**ACTIVITY**
Could you restate word for word only the lines below from the one holding "Instruction: Click the" to the one holding "the safe icon", inclusive, and leave out the pictures?

**GIVEN INFORMATION**
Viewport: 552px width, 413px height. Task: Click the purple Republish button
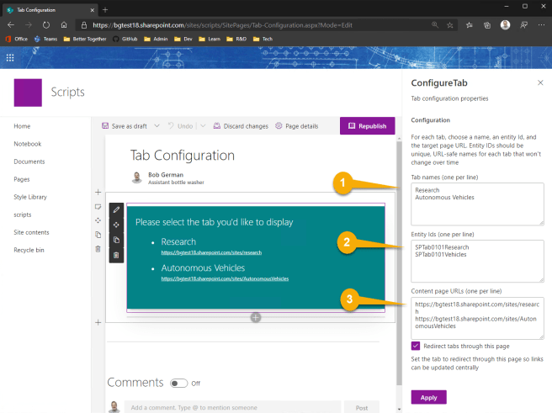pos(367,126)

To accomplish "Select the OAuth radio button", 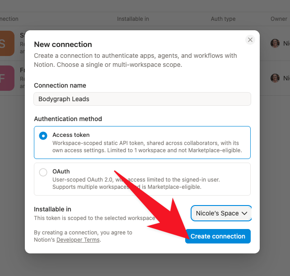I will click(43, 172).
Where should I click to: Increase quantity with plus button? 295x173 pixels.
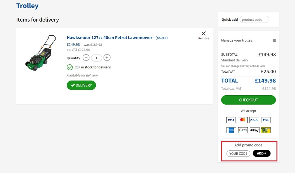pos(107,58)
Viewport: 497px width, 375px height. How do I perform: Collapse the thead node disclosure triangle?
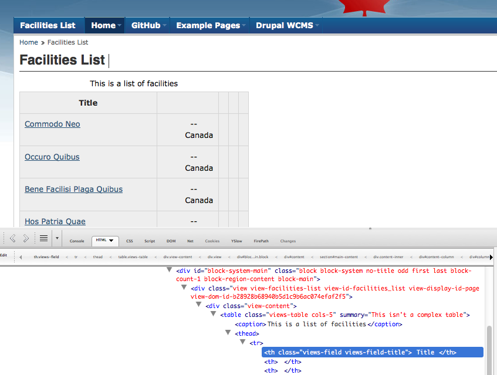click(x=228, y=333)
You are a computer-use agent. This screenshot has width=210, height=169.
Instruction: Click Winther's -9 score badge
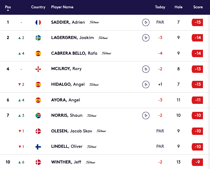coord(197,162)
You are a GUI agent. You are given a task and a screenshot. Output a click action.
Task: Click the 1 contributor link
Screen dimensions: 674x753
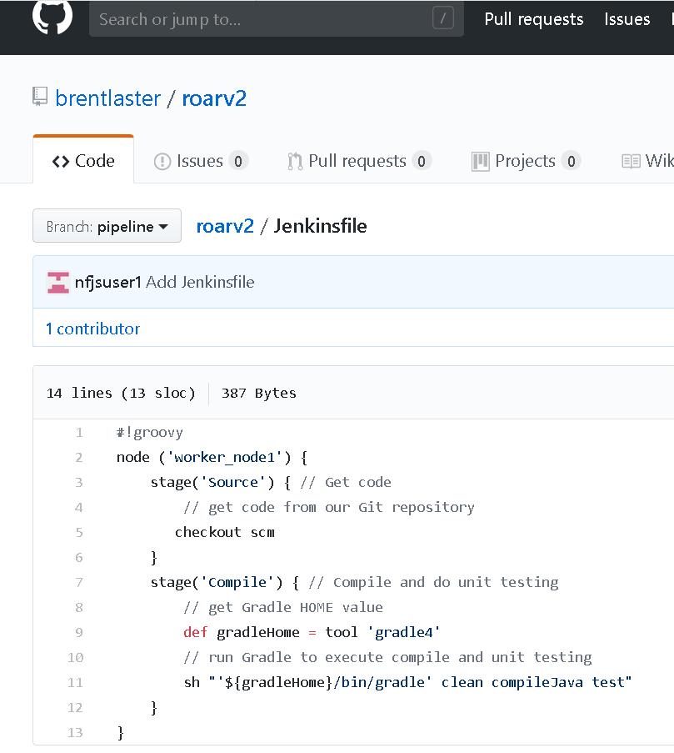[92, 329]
---
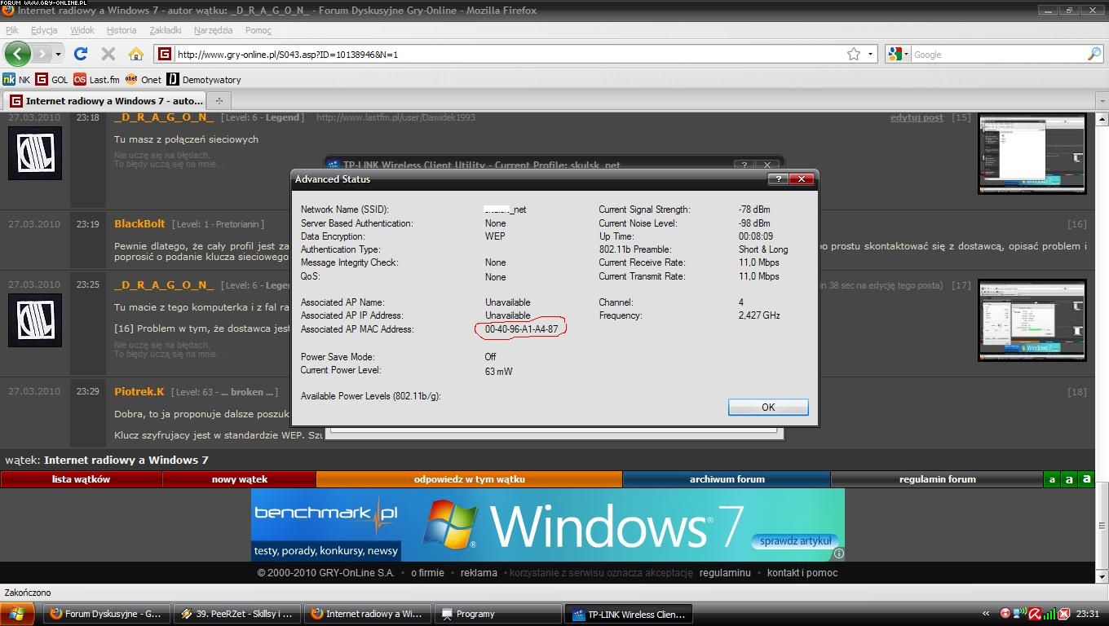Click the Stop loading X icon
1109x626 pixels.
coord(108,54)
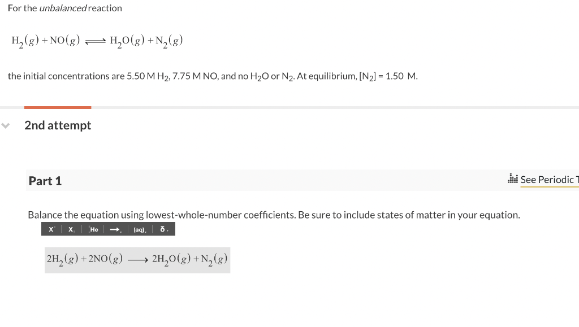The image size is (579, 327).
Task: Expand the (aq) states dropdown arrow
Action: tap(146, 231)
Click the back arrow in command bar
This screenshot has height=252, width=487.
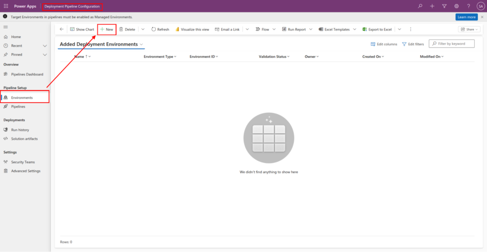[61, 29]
==
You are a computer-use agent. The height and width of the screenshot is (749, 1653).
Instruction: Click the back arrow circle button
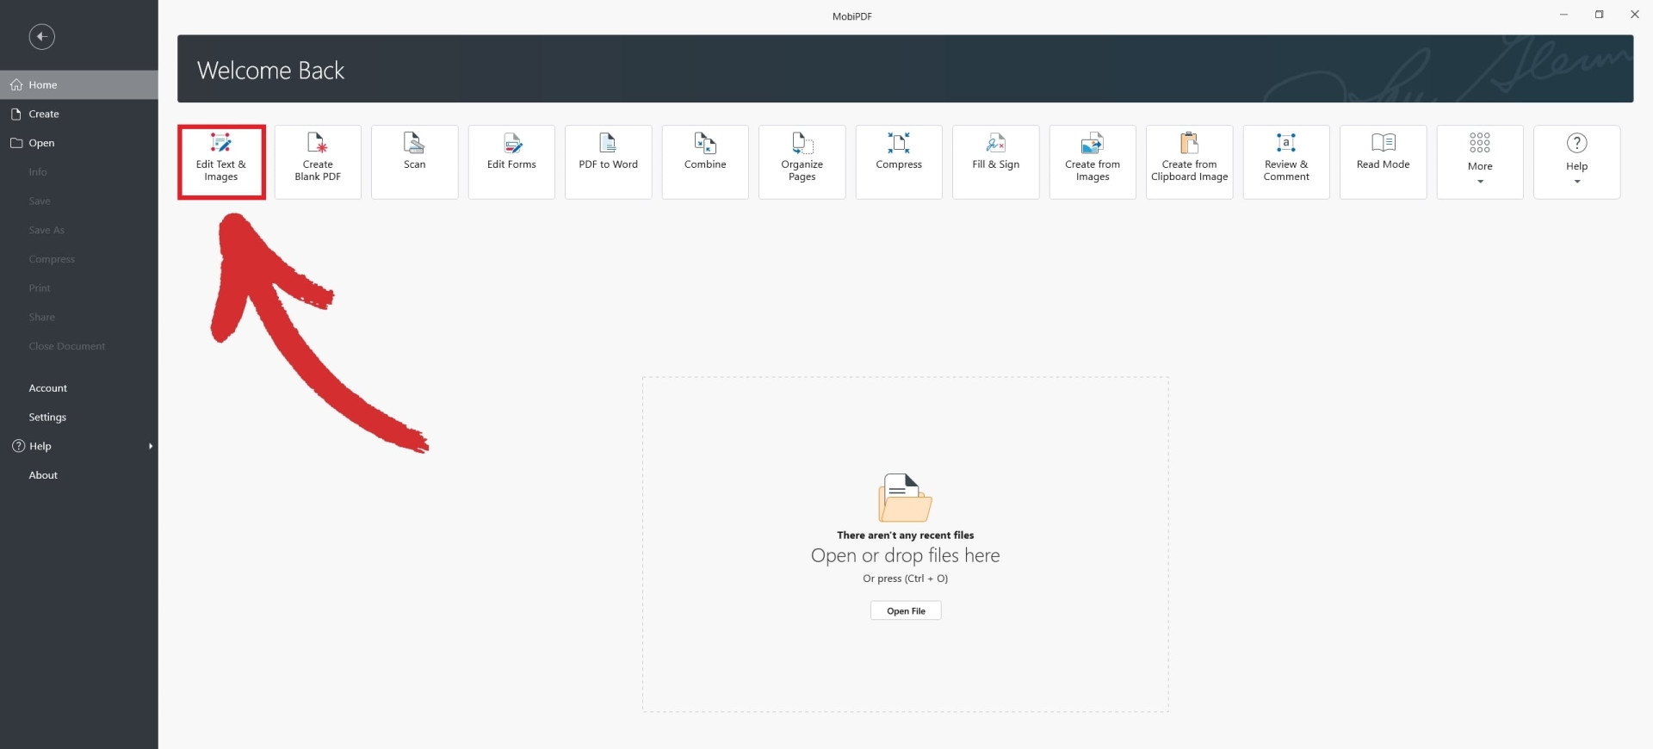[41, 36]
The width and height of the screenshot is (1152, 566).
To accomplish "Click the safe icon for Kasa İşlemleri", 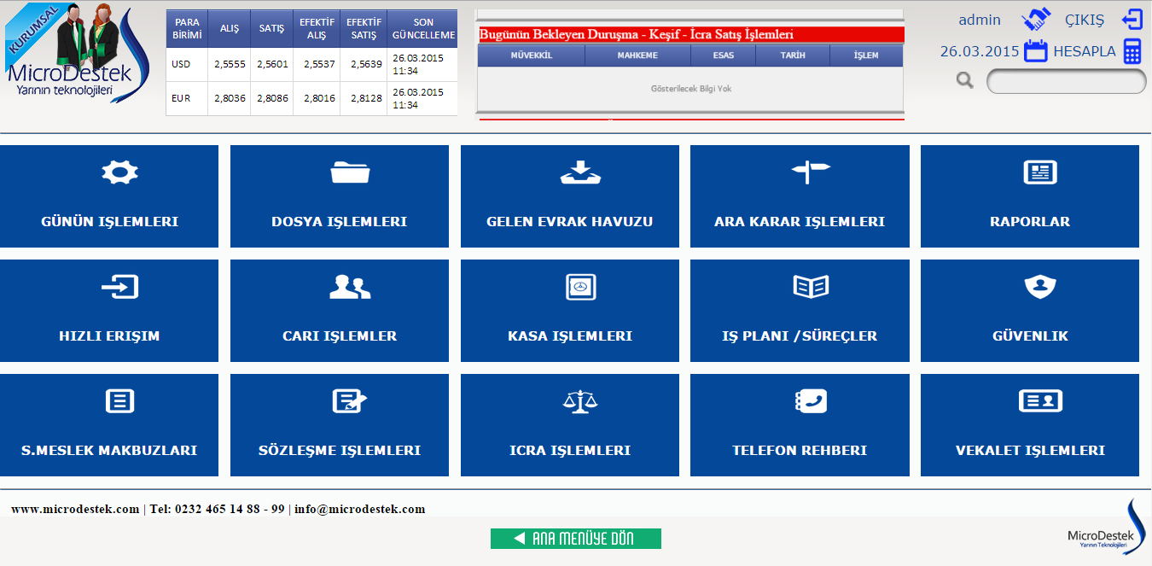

**OUTPUT FOR THIS EXERCISE**
Instruction: Click the back arrow circle button
[41, 36]
The width and height of the screenshot is (1152, 566).
To accomplish "Click the safe icon for Kasa İşlemleri", 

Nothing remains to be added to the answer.